*WHAT NEEDS TO BE DONE*
In exact form, please repeat the records from their opening line down to the line with "The image size is (720, 1512).", including that line.

*SOURCE DATA*
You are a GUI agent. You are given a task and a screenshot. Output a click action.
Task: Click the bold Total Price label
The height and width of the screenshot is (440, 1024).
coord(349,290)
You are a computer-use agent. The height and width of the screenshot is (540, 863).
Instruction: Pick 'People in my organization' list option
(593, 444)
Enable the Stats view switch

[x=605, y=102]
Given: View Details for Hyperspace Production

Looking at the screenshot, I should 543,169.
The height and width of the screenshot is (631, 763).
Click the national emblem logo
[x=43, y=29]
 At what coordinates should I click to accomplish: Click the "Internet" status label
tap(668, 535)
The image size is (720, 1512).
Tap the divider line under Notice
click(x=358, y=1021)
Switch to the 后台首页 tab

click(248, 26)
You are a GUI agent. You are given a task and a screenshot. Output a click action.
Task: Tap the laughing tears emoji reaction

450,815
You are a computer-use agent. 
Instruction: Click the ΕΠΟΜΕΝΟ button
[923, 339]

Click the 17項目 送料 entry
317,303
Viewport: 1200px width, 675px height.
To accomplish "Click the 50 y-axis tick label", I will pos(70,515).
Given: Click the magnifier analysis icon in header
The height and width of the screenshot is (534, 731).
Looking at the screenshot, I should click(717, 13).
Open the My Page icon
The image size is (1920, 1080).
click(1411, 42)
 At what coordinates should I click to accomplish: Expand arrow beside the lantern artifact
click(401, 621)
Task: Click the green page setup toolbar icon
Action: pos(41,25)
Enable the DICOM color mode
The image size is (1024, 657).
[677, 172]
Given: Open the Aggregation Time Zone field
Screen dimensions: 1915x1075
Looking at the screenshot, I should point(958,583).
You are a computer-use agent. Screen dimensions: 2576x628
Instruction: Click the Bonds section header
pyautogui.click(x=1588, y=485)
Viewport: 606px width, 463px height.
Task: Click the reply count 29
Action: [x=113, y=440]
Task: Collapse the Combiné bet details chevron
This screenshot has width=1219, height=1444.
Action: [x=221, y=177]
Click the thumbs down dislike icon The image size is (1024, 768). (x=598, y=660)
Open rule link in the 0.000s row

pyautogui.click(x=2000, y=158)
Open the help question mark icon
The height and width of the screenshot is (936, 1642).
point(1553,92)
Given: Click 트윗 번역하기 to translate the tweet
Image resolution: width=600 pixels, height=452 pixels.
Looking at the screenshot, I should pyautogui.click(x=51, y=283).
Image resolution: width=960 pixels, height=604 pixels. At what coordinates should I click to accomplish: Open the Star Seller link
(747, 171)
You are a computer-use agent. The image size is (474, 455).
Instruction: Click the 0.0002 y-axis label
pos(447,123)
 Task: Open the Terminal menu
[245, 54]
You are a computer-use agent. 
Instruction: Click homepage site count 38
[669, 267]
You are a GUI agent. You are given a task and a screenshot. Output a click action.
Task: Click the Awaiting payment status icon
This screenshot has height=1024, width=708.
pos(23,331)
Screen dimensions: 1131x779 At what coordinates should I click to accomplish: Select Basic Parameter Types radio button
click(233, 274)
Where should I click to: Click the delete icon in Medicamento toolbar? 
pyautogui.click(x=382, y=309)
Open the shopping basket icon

*RESPONSE AREA*
You are a GUI agent. You are given a task and a screenshot. Output a click action.
Task: Click the bold Total Price label
The height and width of the screenshot is (440, 1024).
coord(349,290)
You are a computer-use agent. The height and width of the screenshot is (540, 863).
Instruction: Pick 'People in my organization' list option
(593, 444)
Enable the Stats view switch

[x=605, y=102]
Given: View Details for Hyperspace Production

Looking at the screenshot, I should 543,169.
The height and width of the screenshot is (631, 763).
Click the national emblem logo
[x=43, y=29]
 At what coordinates should I click to accomplish: Click the "Internet" status label
tap(668, 535)
The image size is (720, 1512).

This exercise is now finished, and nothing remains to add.